> _Saved entries_
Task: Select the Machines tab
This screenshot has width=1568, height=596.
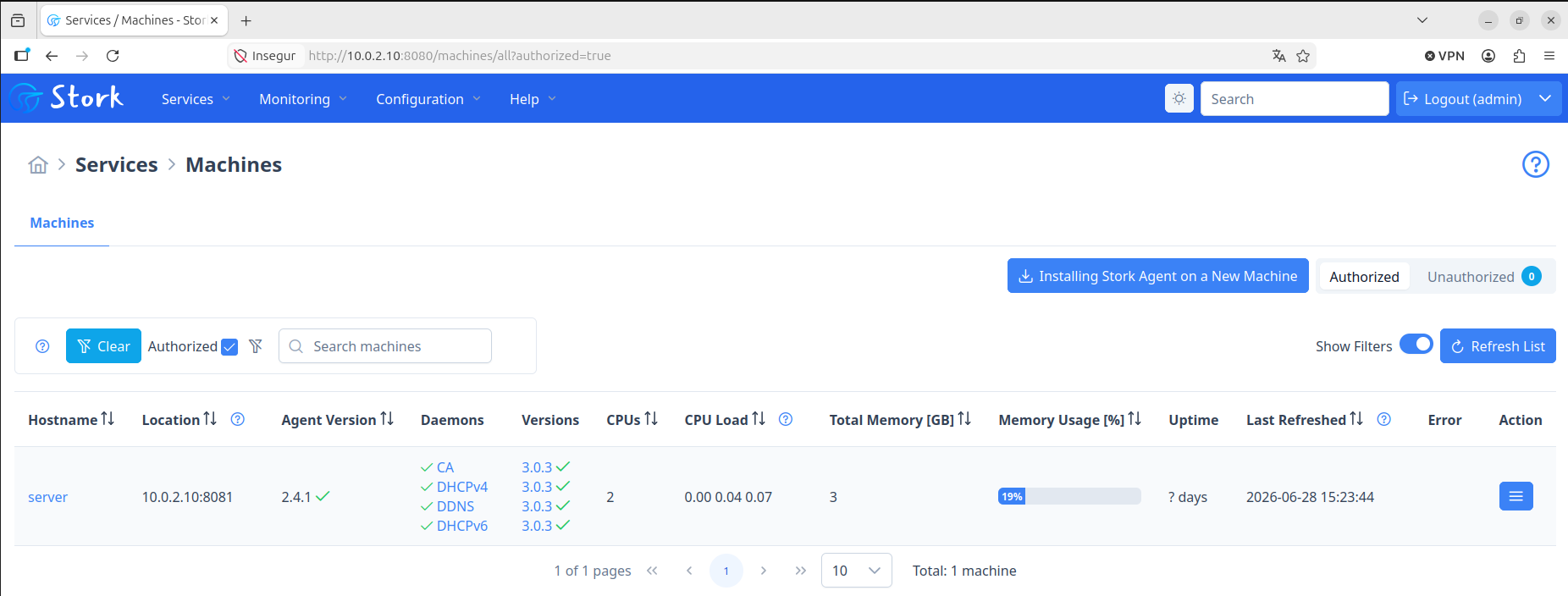Action: (62, 223)
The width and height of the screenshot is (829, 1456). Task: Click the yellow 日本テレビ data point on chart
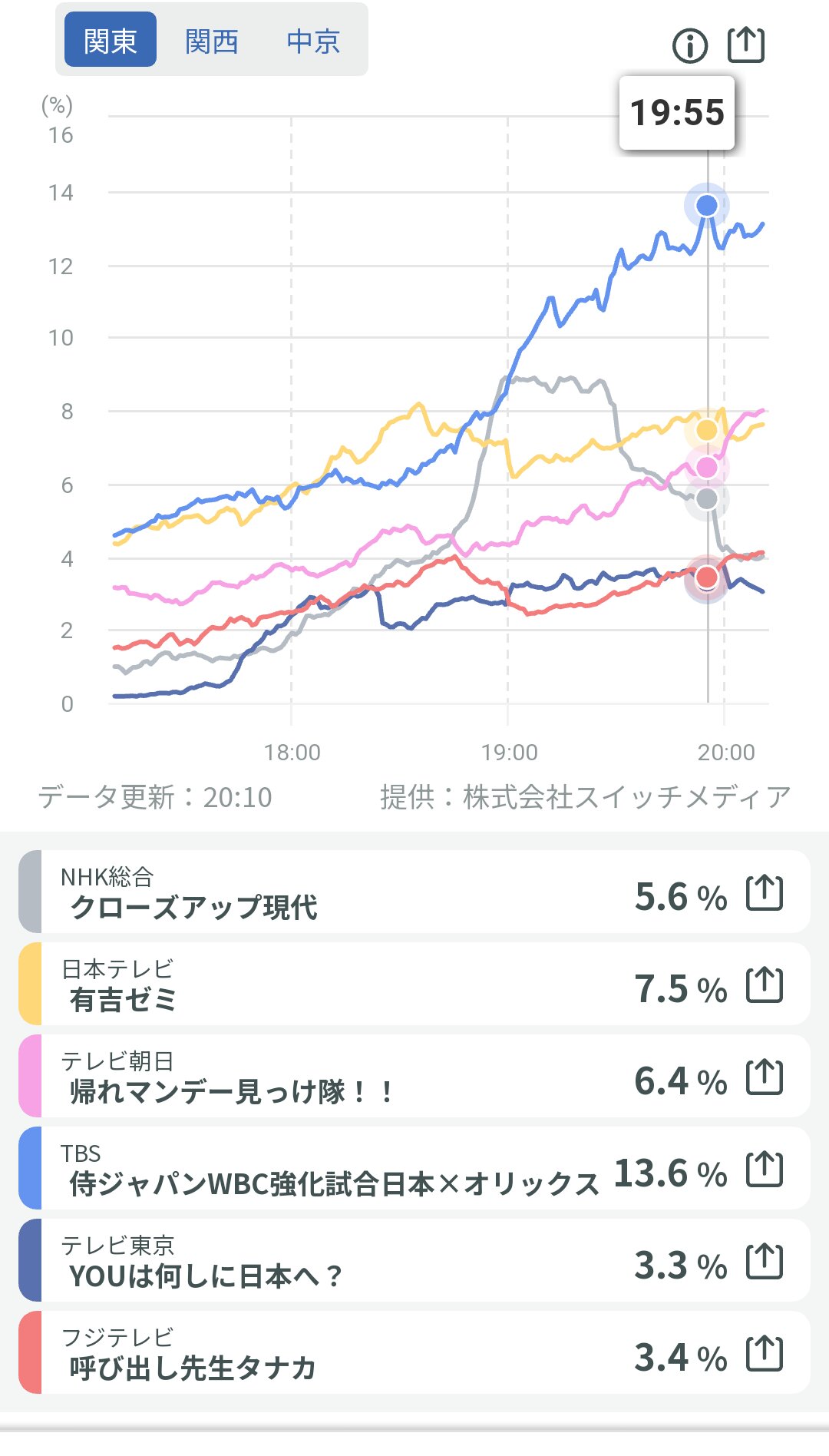coord(707,430)
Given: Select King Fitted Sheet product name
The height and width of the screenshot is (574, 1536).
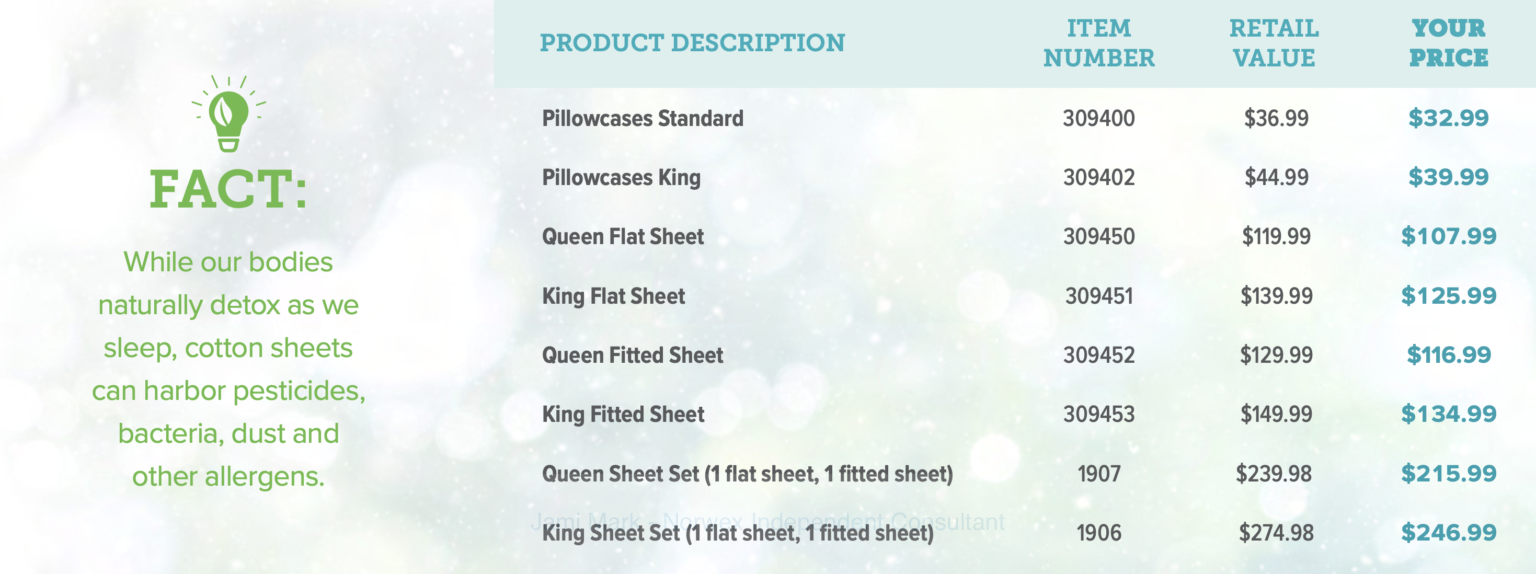Looking at the screenshot, I should 623,414.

> _Exercise instructions_
Omit the pictures and retype exactly the lines from the one containing "The height and" through the end of the entries above.

> _Your response_
The height and width of the screenshot is (574, 1536).
Looking at the screenshot, I should 623,414.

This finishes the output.